There seems to be a palpable air of contempt among millennials that the First Amendment of the United States Constitution does not provide a “hate-speech” exemption, allowing for the criminalization of speech that is deemed too offensive for public digestion. Perhaps Ruth Bader-Ginsburg, the progressive Supreme Court Justice, most aptly summarizes the angst of millennials when she describes her laments over America, in an America-bashing tone reminiscent of President Barack Obama. “I would not look to the U.S. Constitution if I were drafting a [present-day] constitution,” Ginsburg noted in an address to Egyptians in 2012.

 

Instead, Ginsburg set her sights on South Africa, where the constitution therein satisfies Ginsburg’s hankering for a “fundamental instrument of government that [embraces] basic human rights.” Pew Research, a leading bipartisan research group, confirms the general sense of grief from the 18-34 demographic; 40 percent of those surveyed voted in favor of governmental regulation of speech that is offensive to minority groups. That, of course, requires abridging the First Amendment. Before we generationally eschew our nation’s first and most sacred decree, I propose that we examine how the term “hate speech” has become agitprop for “conservative opinion” and how we ought to maturely respond to actual hatred.

 

Progressives, in this case absolutely extricable from classical liberals, have stripped the words “hate” and “bigotry” of their meaning by using it as a blanket term to refer to those with whom they disagree. As Ross Douthat notes in a New York Times article, its effect is the outright alienation of conservative viewpoints with millennials. “Among millennials,” Douthat begins, “there’s a growing constituency for whom right-wing ideas are so alien or triggering, left-wing orthodoxy so pervasive and unquestioned, that supporting a candidate like Hillary Clinton looks like a needless form of compromise.”

 

Without fail, many pundits on the center-to far left insist that those who support anything other than a porous southern border be deemed “xenophobic”; discussing the propensity to radicalism in Islam and the ramifications therein on vetting policy is to be unequivocally “Islamophobic.” It creates a climate of escalation, where even the simplest of political dialogue ends without fail within the moral hemisphere of bigotry rather than a genteel discussion of policy. Aside from the threat of the impossibility of civil dialogue promulgated by this phenomenon, the growing popularity of this debate tactic among the young generation points to a group of people who don’t fundamentally understand the nature of hate.

 

We have experienced this phenomenon on our own campus. In regards to last year’s ghetto party, an event that prompted a myriad of student responses, the full gamut of the speech debate was revealed. Some desired that not only ought there be no ramifications from a disciplinary perspective for involved students, but that the individuals involved should face no condemnation by other students as the action was an expression of freedom of speech.

 

Others rebutted that this party was not free speech, but rather hate speech and they therein contended that the distinction was relevant and that action ought to be taken at the University level to ensure that justice was done.

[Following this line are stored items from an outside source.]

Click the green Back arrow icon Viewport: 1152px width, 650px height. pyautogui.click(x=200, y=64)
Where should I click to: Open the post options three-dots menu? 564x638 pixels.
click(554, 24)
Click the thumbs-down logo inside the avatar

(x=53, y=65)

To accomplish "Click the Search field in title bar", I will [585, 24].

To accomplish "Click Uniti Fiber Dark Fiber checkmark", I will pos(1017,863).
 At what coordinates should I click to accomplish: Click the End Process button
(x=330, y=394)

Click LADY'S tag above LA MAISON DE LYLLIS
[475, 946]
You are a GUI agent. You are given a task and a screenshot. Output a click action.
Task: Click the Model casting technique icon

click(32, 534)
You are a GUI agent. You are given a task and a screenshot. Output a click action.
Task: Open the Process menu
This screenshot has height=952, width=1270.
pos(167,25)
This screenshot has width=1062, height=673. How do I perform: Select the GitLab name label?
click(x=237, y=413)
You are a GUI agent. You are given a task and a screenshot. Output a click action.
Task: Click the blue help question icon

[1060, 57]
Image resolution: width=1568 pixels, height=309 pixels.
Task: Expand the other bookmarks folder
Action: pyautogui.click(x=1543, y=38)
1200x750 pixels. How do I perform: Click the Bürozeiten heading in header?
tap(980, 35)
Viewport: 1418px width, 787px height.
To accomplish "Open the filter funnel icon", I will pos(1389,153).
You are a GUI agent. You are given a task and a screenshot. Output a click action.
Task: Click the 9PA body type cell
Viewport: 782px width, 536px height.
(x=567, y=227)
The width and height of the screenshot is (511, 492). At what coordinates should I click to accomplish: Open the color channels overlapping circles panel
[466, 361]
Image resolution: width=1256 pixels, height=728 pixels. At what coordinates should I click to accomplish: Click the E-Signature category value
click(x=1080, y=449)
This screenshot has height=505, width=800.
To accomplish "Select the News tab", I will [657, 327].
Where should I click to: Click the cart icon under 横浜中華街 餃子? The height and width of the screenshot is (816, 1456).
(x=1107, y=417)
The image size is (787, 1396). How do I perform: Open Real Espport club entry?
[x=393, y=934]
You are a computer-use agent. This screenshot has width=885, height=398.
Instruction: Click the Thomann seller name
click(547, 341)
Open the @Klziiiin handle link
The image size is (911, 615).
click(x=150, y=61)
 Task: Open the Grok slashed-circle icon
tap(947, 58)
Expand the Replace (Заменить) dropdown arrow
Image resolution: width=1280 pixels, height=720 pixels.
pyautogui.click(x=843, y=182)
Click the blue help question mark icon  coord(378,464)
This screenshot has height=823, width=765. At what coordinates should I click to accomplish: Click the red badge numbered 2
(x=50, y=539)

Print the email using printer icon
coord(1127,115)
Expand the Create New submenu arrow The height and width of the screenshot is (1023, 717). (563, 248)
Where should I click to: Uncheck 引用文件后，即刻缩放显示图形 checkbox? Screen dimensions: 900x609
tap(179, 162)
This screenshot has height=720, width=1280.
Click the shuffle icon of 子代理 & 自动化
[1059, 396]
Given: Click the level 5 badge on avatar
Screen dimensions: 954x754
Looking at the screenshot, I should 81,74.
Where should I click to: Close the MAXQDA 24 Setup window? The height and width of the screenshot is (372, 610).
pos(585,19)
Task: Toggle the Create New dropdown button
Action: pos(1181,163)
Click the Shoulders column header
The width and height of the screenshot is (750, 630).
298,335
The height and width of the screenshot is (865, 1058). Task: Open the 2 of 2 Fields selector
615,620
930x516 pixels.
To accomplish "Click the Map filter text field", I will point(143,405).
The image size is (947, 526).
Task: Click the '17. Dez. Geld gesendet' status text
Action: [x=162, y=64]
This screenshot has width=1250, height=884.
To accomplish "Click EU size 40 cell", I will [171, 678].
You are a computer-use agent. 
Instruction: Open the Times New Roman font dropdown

The truth, legally speaking, is that this action was an act of free speech, but that mere fact does not disqualify it from the condemnation of the student body. The University, as a private institution, can impose whatever restrictions on speech that it wishes, regardless of whether or not this author would deem them prudent. However, the truism that “two things can be true at the same time” is my contention; while the act was protected speech, it should be open for vehement criticism if felt necessary, the merits of which I will leave to the readership, and the University ought to let this dialogue occur without the imposition of speech-codes.

 

A discussion of this issue, of course, would be remiss without mentioning what society should do with actual hateful and bigoted rhetoric, whose prevalence is significantly lower than what BuzzFeed might induce one to think. How ought a society interested primarily in individual liberty rather than a sort of “feelings-police state” respond maturely to the abuses of speech that is inherently despicable?

 

One solution is the suggestion of many progressives, which recommends adding statutes and modifiers to prevent the utterance of offensive dialogue. Aside from the Orwellian overtones of the aforementioned notion, the state should not, in the value proposition of this author, have the right to censor even the most deplorable of non-violent speech for reasons that are twofold: one, deplorability is not objective and can often just be used as a club, as mentioned previously.

 

Secondly, the marketplace of ideas ought to be able to weed out bigoted speech by its inherent allowance for the repudiation of dissenters. If someone says something abhorrent, they ought to face all reasonable means of social stigma. There is no reason other than furthering bureaucracy in Washington to allow speech to be regulated at the gubernatorial level. I have more faith in “minority groups’” willingness to respond to injustice, their maturity and basic morality than the soft bigotry of low expectations embodied in criminalizing offensive speech.